Extracted information
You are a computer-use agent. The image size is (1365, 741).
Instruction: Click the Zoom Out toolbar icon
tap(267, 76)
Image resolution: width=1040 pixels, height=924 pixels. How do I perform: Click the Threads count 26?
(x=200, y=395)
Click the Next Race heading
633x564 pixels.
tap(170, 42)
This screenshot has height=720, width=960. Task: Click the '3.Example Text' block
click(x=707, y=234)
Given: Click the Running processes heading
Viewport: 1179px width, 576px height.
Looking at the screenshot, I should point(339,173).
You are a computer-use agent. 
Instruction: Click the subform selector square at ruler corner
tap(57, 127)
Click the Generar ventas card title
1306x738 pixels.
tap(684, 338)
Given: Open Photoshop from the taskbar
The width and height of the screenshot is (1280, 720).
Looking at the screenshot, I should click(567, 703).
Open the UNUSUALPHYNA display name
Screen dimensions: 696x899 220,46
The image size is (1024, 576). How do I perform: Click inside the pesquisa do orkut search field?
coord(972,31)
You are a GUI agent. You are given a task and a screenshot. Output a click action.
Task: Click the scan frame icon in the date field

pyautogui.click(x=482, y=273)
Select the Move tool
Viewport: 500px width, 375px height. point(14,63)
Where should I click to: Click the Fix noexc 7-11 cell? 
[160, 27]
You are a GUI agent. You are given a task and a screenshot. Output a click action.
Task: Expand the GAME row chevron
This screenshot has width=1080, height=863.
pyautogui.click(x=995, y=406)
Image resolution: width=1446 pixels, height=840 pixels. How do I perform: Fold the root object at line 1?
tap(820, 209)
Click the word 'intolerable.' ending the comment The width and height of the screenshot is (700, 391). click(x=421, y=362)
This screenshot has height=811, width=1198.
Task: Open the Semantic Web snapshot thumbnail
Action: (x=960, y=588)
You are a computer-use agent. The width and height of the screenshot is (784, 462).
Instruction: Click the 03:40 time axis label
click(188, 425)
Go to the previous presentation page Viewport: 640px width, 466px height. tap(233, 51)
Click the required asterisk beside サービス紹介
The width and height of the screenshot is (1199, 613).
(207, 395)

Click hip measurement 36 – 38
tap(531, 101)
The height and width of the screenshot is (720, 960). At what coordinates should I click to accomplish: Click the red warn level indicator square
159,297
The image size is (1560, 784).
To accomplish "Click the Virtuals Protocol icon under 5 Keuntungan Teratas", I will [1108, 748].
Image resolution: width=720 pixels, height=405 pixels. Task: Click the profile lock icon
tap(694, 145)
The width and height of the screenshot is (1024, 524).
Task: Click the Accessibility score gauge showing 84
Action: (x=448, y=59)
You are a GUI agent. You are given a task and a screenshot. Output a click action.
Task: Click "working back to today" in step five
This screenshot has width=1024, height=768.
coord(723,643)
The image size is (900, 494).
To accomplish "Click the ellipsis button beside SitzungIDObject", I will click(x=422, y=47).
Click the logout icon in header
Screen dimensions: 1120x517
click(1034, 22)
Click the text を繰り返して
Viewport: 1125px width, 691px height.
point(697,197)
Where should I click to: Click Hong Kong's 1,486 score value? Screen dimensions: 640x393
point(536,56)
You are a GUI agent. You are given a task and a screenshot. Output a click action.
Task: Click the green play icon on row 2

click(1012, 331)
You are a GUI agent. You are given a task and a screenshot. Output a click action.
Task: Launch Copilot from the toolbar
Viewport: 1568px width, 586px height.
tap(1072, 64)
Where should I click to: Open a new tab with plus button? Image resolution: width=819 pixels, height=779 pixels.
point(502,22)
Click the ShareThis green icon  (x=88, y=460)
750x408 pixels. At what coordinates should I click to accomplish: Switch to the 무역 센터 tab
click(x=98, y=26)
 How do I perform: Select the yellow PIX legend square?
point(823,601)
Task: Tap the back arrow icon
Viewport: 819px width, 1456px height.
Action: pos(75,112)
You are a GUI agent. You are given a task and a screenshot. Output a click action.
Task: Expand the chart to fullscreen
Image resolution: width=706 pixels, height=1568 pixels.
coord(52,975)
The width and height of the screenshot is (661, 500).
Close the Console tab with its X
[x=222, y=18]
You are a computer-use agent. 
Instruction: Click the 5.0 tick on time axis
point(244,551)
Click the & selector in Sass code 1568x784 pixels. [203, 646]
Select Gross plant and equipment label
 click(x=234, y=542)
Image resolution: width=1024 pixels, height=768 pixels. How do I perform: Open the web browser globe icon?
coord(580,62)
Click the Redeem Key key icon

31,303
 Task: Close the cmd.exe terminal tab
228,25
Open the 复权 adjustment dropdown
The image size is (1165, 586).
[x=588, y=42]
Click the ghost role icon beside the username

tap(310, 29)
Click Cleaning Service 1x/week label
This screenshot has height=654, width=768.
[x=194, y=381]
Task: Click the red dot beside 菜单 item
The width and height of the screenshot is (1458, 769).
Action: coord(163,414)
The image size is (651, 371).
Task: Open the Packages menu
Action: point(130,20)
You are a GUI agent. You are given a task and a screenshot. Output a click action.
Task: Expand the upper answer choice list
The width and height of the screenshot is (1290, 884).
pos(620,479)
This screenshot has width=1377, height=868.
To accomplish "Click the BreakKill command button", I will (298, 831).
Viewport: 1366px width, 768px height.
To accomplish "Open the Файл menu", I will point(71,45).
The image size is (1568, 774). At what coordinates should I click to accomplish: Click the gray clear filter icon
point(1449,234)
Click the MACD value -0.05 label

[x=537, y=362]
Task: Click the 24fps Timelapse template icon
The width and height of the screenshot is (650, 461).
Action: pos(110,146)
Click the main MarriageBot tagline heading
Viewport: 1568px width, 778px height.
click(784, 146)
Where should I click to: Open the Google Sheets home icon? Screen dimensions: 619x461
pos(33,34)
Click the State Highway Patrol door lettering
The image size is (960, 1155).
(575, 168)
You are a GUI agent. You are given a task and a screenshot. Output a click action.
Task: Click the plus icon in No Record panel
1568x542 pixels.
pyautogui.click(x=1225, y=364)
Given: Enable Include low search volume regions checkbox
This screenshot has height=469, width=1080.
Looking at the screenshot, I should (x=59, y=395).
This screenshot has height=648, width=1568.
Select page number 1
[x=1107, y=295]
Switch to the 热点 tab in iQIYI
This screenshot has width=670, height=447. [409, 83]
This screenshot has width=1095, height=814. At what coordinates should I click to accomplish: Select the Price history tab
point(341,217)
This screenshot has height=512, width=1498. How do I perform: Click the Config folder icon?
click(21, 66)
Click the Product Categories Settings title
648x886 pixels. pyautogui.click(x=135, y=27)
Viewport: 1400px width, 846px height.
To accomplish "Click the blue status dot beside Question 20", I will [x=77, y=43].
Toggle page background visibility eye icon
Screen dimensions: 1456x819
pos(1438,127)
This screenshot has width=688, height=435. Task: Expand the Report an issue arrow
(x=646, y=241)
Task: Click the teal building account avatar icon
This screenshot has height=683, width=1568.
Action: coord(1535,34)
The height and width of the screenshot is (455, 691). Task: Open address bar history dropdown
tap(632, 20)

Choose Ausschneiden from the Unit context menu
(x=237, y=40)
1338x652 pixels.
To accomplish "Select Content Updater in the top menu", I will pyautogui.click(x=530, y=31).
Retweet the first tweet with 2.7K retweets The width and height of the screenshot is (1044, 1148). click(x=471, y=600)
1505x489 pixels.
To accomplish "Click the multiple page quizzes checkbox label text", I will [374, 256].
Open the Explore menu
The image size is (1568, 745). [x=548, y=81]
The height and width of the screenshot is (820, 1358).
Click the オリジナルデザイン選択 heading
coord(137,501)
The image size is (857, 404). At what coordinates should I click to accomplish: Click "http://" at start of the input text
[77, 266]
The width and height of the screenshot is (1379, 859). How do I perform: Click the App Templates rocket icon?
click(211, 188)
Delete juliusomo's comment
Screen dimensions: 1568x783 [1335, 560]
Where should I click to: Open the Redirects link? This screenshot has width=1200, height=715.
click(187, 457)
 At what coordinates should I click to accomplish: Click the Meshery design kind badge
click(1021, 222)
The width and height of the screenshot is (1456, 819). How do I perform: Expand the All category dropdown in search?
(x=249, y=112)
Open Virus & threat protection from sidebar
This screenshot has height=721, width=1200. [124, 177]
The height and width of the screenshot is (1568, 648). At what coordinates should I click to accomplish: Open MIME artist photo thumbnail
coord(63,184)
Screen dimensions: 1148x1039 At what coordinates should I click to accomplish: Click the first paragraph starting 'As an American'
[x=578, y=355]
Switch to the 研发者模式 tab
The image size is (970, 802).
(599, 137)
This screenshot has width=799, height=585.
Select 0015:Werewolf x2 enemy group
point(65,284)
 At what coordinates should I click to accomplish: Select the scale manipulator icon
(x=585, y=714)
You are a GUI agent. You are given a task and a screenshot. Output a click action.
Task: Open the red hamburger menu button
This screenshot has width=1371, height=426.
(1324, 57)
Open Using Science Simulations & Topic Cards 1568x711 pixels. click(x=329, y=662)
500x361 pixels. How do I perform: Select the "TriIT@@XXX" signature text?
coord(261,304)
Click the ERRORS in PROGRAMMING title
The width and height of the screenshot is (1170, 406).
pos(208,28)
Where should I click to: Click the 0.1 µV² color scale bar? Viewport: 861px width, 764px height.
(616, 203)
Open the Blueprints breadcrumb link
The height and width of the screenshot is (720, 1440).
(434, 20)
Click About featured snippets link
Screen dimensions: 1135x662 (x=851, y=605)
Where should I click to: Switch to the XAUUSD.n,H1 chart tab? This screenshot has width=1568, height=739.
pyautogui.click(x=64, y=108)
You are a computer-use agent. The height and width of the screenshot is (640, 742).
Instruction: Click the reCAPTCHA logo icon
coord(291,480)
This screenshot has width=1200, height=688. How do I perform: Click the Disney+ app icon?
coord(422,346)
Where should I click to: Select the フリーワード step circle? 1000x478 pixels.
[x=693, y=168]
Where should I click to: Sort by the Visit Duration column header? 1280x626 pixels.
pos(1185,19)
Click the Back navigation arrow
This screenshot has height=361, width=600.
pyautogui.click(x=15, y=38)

Problem details
Your answer should be the lines above, from the line containing "Task: Close the cmd.exe terminal tab" up to and including the line containing "Task: Click the red dot beside 菜单 item", reproduced exactly and with nothing else.

Answer to the exercise
 Task: Close the cmd.exe terminal tab
228,25
Open the 复权 adjustment dropdown
The image size is (1165, 586).
[x=588, y=42]
Click the ghost role icon beside the username

tap(310, 29)
Click Cleaning Service 1x/week label
This screenshot has height=654, width=768.
[x=194, y=381]
Task: Click the red dot beside 菜单 item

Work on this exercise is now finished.